14 ROBERT SCHUMANN
Venons-en enfin aux
Danses des Compagnons de David
. «
Ces danses
sont tout autre chose que le Carnaval et se dissimulent derrière lui comme
des visages sous le masque
» : que pensez-vous de cette remarque de
Schumann à Clara dans une lettre du 18 mars 1838 ?
C’est une phrase très importante. Elle se situe au moment d’un échange entre
Schumann et une jeune fille qui lui dit trouver trop de ressemblances entre les
Davidsbündlertänze
et le
Carnaval
, et préférer ce dernier. Clara n’a alors que 19 ans ...
Après la mort du compositeur, elle confiera un jour à Brahms qu’elle redécouvre
toute la beauté et la profondeur de l’Opus 6.

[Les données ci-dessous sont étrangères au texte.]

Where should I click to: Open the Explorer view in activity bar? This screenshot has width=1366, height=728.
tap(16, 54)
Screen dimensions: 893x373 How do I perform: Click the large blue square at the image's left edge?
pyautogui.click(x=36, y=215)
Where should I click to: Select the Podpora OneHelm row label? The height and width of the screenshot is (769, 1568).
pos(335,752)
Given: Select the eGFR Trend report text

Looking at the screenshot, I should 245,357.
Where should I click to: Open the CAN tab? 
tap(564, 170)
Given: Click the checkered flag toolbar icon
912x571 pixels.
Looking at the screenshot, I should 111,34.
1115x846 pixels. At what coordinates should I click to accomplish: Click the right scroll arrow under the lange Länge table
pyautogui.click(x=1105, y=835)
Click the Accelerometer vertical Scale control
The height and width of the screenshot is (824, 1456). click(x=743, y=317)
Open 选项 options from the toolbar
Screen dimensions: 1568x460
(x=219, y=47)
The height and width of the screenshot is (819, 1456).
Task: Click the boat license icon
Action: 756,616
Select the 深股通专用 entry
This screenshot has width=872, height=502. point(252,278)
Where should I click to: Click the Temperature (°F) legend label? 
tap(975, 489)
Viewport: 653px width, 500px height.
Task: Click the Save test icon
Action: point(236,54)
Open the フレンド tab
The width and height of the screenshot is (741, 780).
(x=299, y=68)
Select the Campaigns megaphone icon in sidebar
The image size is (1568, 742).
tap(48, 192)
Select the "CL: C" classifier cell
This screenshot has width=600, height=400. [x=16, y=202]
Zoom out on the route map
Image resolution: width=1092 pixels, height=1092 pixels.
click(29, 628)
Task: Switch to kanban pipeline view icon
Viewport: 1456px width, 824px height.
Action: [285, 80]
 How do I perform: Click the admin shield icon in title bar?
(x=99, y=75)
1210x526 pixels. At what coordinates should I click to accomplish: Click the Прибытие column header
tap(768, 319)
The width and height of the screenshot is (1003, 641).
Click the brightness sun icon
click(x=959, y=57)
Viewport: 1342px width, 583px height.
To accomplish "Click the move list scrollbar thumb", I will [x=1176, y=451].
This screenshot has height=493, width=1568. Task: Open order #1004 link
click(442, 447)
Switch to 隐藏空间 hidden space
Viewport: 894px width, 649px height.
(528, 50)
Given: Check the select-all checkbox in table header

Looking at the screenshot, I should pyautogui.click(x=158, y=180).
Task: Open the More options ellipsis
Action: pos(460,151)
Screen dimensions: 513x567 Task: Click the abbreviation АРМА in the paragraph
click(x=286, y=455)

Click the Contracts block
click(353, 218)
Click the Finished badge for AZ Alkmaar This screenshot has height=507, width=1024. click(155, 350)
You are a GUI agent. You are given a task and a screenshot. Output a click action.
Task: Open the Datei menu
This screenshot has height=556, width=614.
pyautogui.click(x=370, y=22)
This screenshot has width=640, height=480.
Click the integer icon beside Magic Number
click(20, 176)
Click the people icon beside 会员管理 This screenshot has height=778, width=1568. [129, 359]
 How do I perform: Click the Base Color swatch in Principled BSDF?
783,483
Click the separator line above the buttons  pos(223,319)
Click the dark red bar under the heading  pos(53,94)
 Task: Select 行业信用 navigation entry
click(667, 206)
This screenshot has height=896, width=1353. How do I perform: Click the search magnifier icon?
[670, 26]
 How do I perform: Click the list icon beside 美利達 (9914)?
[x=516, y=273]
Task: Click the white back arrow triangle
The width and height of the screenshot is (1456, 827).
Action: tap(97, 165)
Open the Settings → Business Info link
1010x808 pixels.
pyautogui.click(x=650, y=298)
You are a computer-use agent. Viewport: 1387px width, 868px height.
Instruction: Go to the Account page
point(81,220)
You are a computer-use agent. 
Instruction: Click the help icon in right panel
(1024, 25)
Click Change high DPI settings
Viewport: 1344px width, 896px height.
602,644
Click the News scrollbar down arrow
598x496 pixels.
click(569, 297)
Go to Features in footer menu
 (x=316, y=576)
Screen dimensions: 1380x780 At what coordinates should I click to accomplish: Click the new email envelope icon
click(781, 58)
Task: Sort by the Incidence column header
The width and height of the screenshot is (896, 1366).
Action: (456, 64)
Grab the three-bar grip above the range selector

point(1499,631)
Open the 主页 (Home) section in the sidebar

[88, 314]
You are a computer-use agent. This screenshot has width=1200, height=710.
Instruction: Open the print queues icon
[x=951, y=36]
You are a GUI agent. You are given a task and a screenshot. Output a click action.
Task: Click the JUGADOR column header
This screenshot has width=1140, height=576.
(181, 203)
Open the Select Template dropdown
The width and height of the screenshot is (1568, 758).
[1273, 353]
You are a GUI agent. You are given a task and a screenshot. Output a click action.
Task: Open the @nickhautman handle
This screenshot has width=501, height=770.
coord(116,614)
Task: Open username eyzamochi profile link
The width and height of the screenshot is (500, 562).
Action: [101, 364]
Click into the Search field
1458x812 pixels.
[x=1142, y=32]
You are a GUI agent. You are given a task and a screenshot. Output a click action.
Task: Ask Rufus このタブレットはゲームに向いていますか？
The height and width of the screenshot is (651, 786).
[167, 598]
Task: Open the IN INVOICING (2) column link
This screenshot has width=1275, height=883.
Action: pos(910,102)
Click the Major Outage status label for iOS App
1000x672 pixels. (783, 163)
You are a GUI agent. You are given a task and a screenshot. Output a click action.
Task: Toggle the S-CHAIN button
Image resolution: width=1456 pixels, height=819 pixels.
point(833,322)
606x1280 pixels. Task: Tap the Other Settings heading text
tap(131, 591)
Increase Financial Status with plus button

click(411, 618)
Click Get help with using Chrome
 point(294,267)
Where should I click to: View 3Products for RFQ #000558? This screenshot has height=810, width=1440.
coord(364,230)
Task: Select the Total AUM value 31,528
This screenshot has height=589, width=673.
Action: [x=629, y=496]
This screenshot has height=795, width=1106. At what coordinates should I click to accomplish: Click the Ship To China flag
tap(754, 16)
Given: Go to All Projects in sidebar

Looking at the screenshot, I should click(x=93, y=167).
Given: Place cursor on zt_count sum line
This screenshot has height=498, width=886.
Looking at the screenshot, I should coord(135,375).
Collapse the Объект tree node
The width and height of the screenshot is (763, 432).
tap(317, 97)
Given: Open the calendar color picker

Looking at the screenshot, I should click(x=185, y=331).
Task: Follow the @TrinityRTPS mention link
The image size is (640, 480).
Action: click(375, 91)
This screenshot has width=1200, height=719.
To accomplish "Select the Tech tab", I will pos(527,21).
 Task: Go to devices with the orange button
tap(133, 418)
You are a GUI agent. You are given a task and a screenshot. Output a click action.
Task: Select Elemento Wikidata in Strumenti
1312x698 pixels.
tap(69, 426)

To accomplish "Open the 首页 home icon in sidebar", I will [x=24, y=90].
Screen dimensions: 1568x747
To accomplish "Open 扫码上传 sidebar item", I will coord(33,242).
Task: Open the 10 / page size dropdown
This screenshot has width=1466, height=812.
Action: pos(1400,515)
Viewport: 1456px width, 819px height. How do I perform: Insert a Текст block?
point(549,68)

Deux ans après l’Opus 9, les
Davidsbündlertänze
sont encore un carnaval, mais
un « carnaval intérieur ». Plus de titres : tout un « théâtre musical », toute une
mise en scène que l’on trouvait déjà dans les
Papillons
et surtout dans le
Carnaval
disparaissent. Schumann tombe tous les masques, se met à nu et va vraiment à
l’essentiel des choses. Ne restent que ces deux personnages, Eusebius et Florestan,
comme si le musicien avait voulu – c’est en tout cas ma perception – partir du
Carnaval
et aller plus loin, plus profondément dans l’introspection ; aller plus loin
aussi dans une certaine liberté compositionnelle, déjà grande dans l’opus 9. Les
Davidsbündlertänze
recèlent des choses extraordinaires, d’une invention, d’une
originalité absolument folles, et c’est sur ce terrain-là que les Davidsbündler
combattent maintenant les Philistins, et non plus en une marche tapageuse.